# Input records:
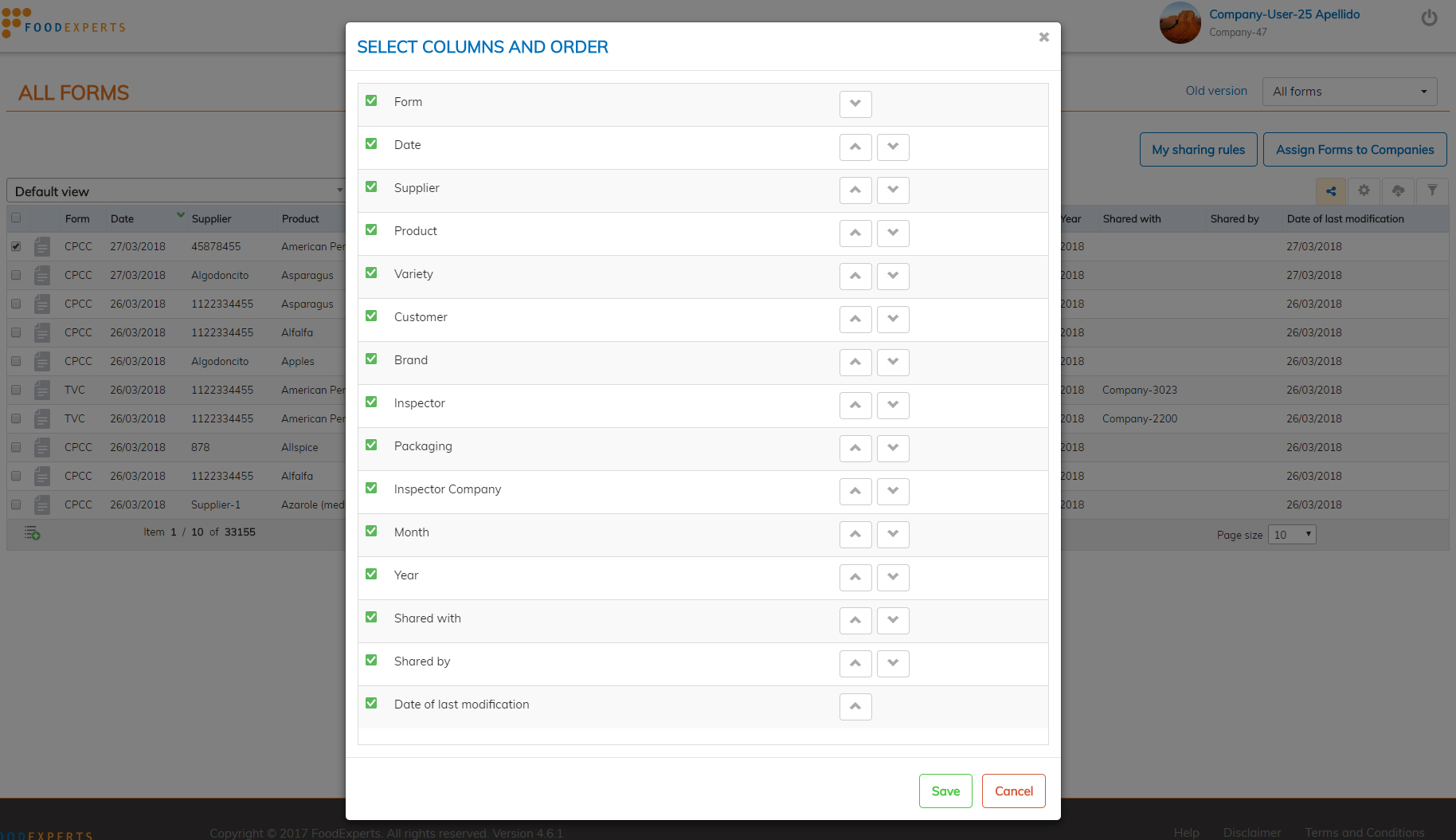Click the user profile avatar
1456x840 pixels.
click(1180, 22)
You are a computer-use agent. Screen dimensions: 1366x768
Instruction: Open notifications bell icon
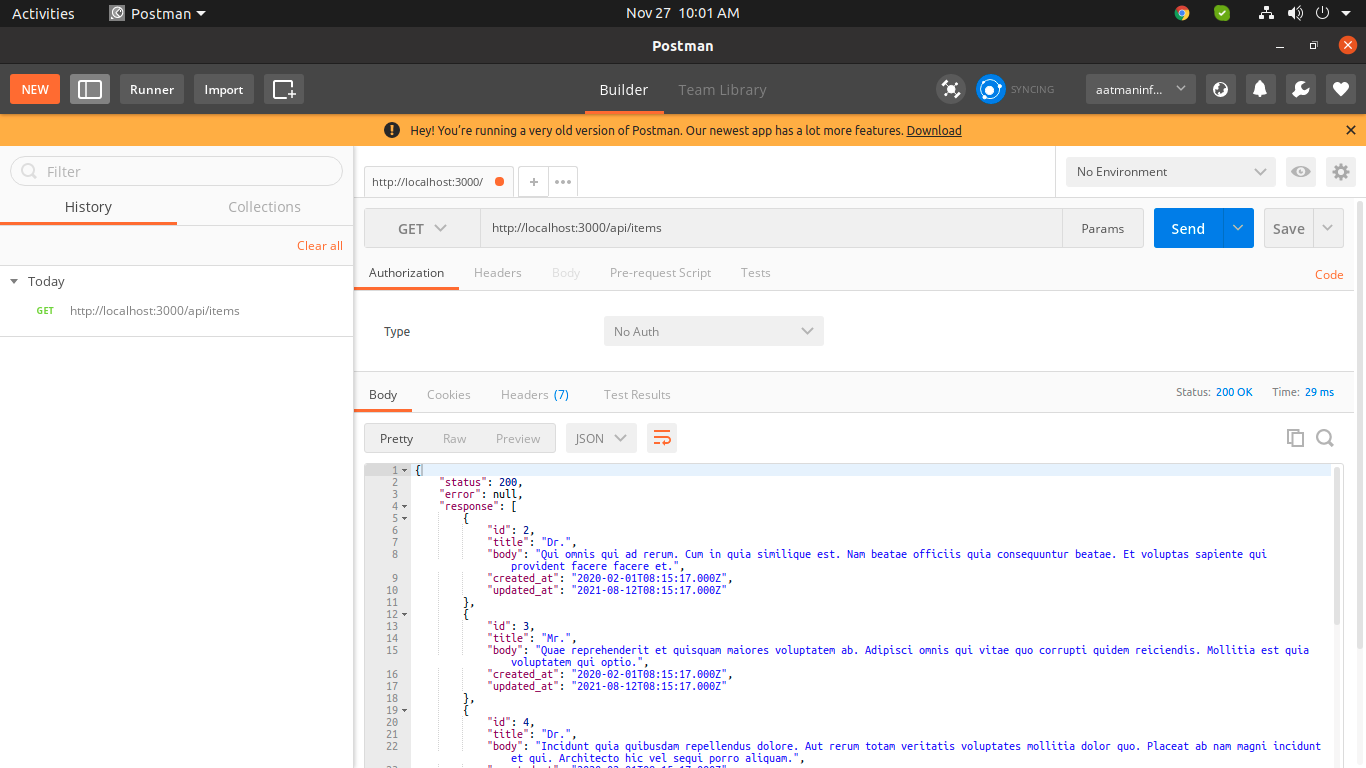[x=1260, y=89]
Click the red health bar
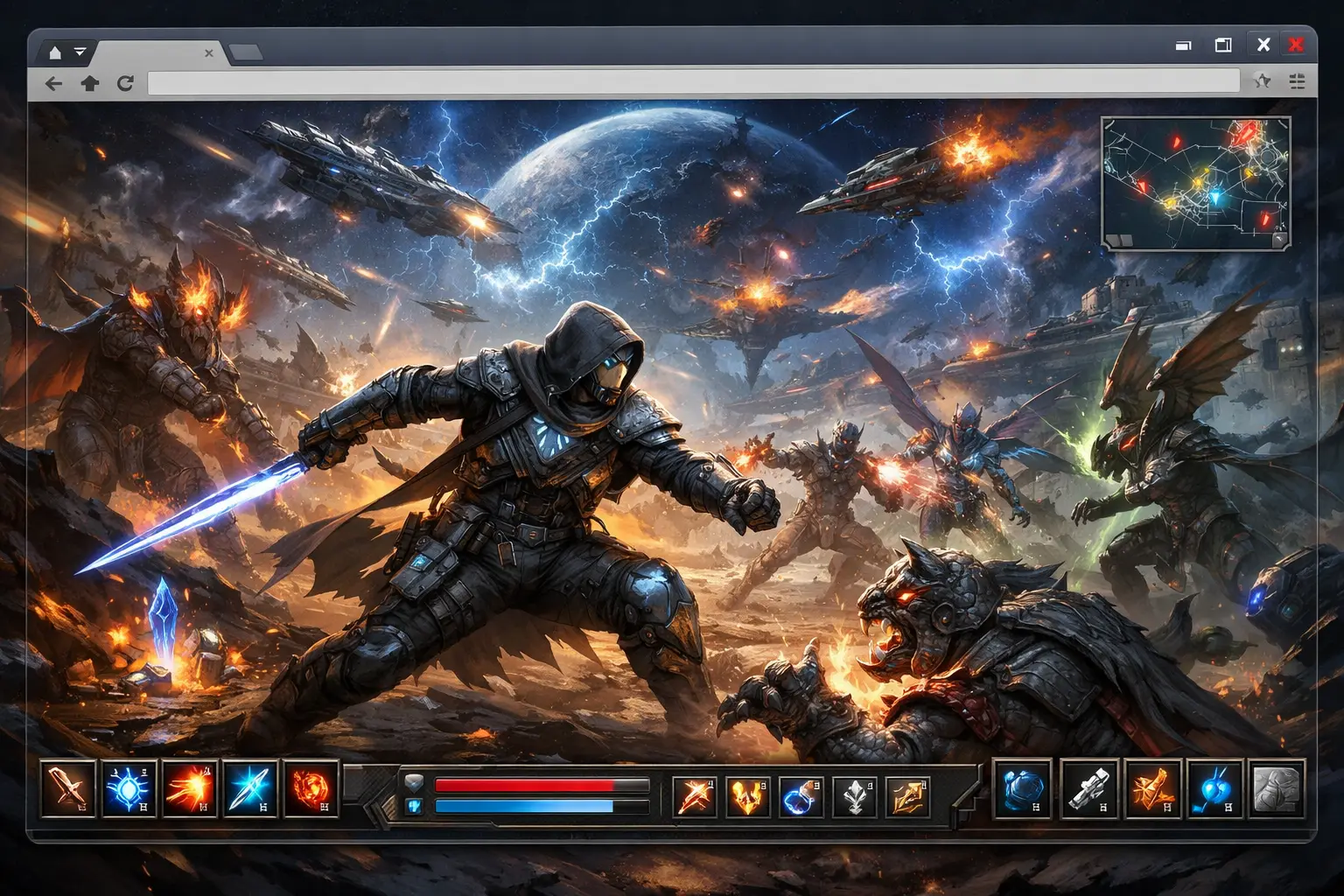The height and width of the screenshot is (896, 1344). [x=541, y=785]
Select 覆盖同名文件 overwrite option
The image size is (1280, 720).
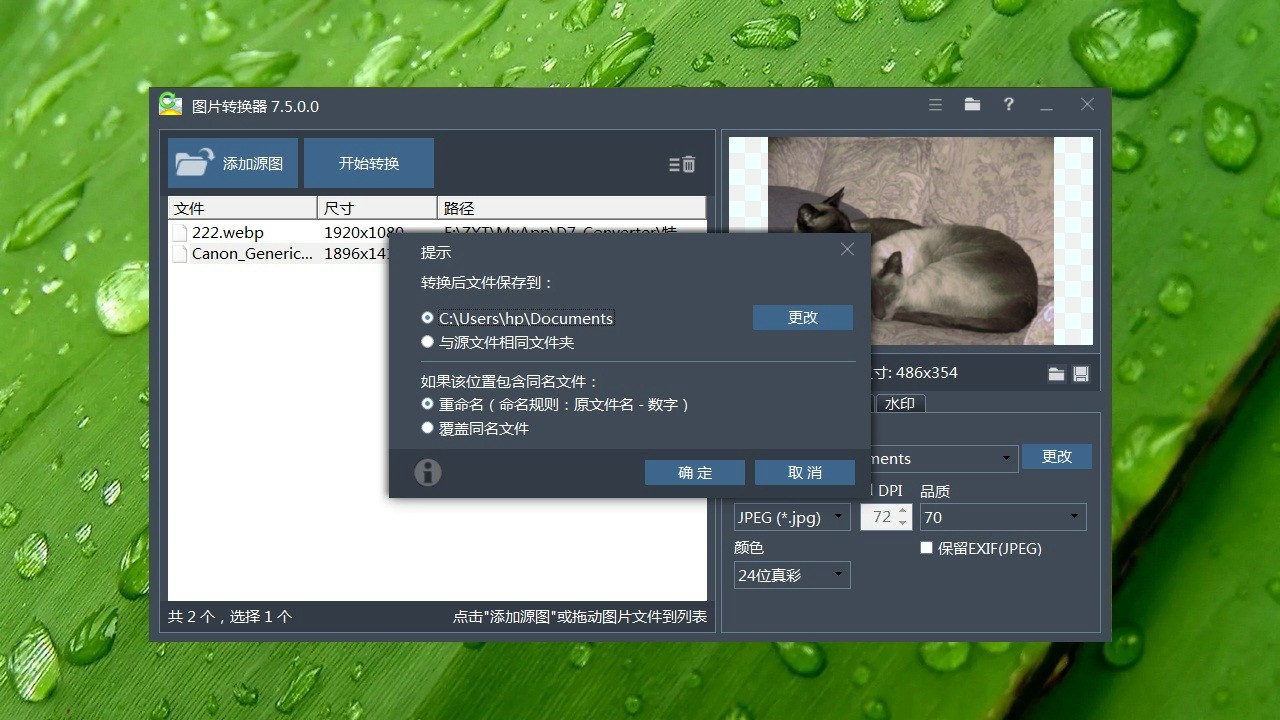pyautogui.click(x=428, y=428)
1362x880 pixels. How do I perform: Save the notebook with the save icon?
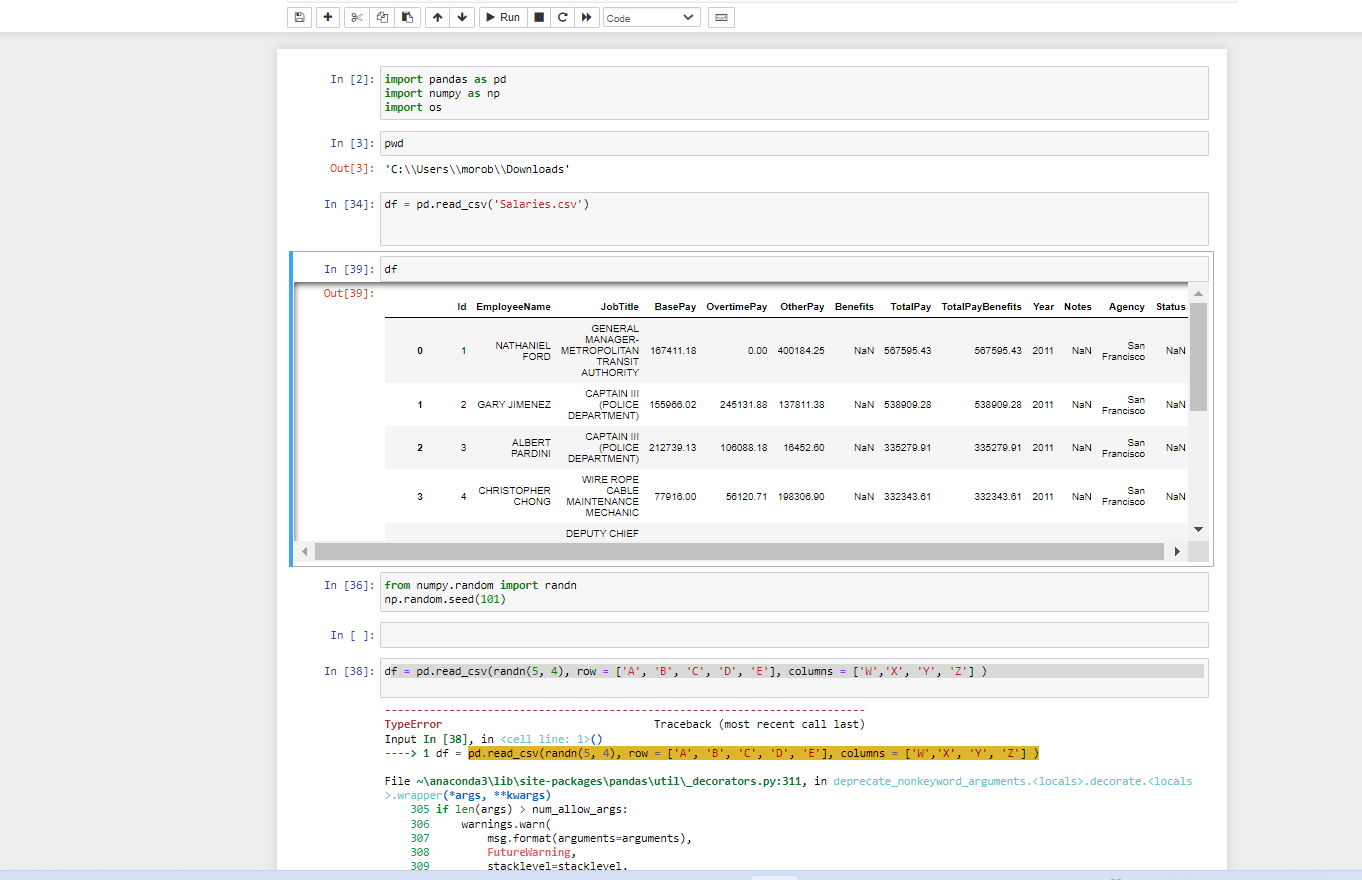point(299,17)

# Exercise details:
Repeat every line of the entries above word for word, leaving out the pictures.

# Response to this exercise:
Click the user profile avatar
1456x840 pixels.
click(1180, 22)
You are a computer-use agent. Screen dimensions: 1366x768
Instruction: Open notifications bell icon
[x=1260, y=89]
Click the red health bar
The height and width of the screenshot is (896, 1344). [x=541, y=785]
Select 覆盖同名文件 overwrite option
The image size is (1280, 720).
pyautogui.click(x=428, y=428)
1362x880 pixels. How do I perform: Save the notebook with the save icon?
point(299,17)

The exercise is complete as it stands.